▸ PASSAGE:
....................

He was older, and home on leave from the Air Force. She was still in high school. When he called, he reinforced her fears: His easy, friendly manner meant forward and eager. She knew what boys like that wanted.
But as she tried to figure a way to end the phone call, he cheerfully said, “Why are we talking on the phone? I want to see you.”
“You can’t. I just washed my hair.”
“Oh, I don’t mind a little wet hair.”
So before he showed up, Sherrie stuck her head under a faucet.
“I can’t have him thinking I’m a liar,” she recalls thinking.
During the next 11 years, they’d marry and have two boys and a girl. She’d move with him to Topeka, Kan., where he’d be trained as a gunner for this new style of warfare they were trying out with the old C-47 cargo plane. She followed him down to Florida just months before he left for Vietnam late in 1965.
Sherrie had never remarried. She spent those years waiting for him to return. Sadness was a frequent companion. But she still could smile, remembering how their romance began with wet hair.
He had been missing for 34 years in 1999 when the military thought it had finally identified the crash site of his plane.
JPAC case file number 0222 documents what had been done during all that time to find Hassenger and his five crewmates. It was kept at the Central Identification Laboratory in Oahu, Hawaii, at Joint Base Pearl Harbor-Hickam. The file was just one among many tracking efforts to find more than 82,000 Americans missing in action. Almost all served in the U.S. military.
Most were service members lost at sea, who won’t ever be found. But of the 73,000 still missing from World War II, the 8,000 from the Korean War and the 1,700 from Vietnam, about a quarter are thought to be still recoverable.
Searches continue along Cypriot shorelines, and in French fields and Korean meadows. The obstacles include everything from the difficulties of tracking anyone who falls in combat to the delicate nature of international politics. When relations with North Korea sour — and the Hermit Kingdom is thought to be where more than 4,500 U.S. troops remain unaccounted for — recovery efforts cease.
The last search for Spooky was two years ago, but JPAC officials said they all usually follow a set pattern. They agreed to allow McClatchy to accompany a search team involved in an entirely separate investigation, but in an area of Laos near where the hunt for Spooky 21 took place.
“Digs are more similar than they are different,” said Army Capt. Jessie Lee, who served as the search team leader on this excavation.
This case involves a Marine who died in 1970 during the Vietnam War when a helicopter landed hard and exploded into flames. It happened about 25 minutes by air from what is now the base camp that U.S. forces share with the Laotian military.
It’s a morning in early November 2012. The jungle mist burns off slowly. Lee and his 10-member team clamber onto a Lao Air MI-17 helicopter warming up for flight at the base camp deep in the mountains.

....................

▸ WRITTEN TASK 1: Retype the passage from "It’s a morning" up to and including "in the mountains.".
▸ WRITTEN TASK 2:
Answer these questions from the passage:
(a) In what year did the military think it had finally identified the crash site of the plane?
(b) How many Americans are still missing from the Korean War?
(c) What aircraft did the search team board at the base camp?
None of the material is needed for this work.

▸ DATA:
....................

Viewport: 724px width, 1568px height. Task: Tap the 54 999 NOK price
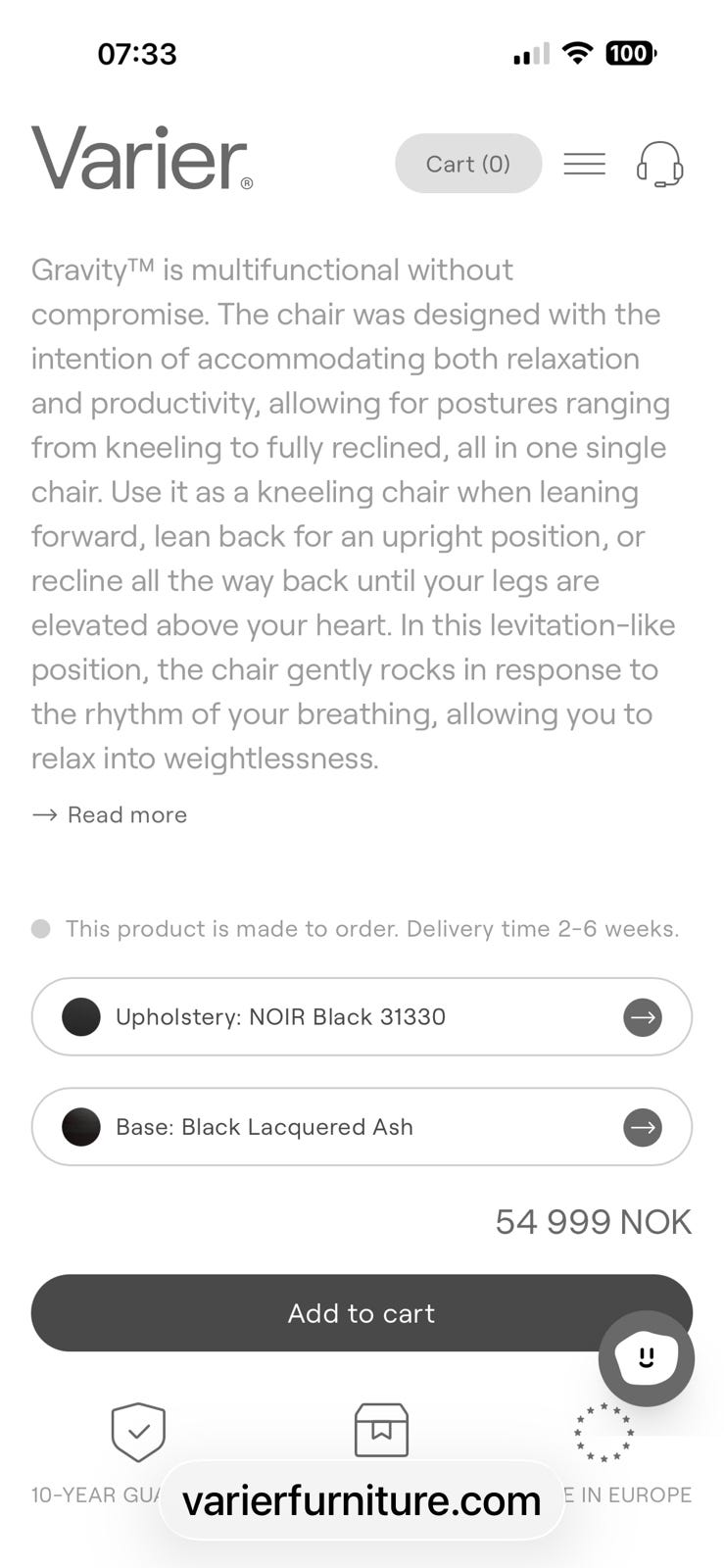[x=593, y=1222]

....................

▸ WRITTEN ANSWER 1:
It’s a morning in early November 2012. The jungle mist burns off slowly. Lee and his 10-member team clamber onto a Lao Air MI-17 helicopter warming up for flight at the base camp deep in the mountains.

▸ WRITTEN ANSWER 2:
(a) 1999
(b) 8,000
(c) A Lao Air MI-17 helicopter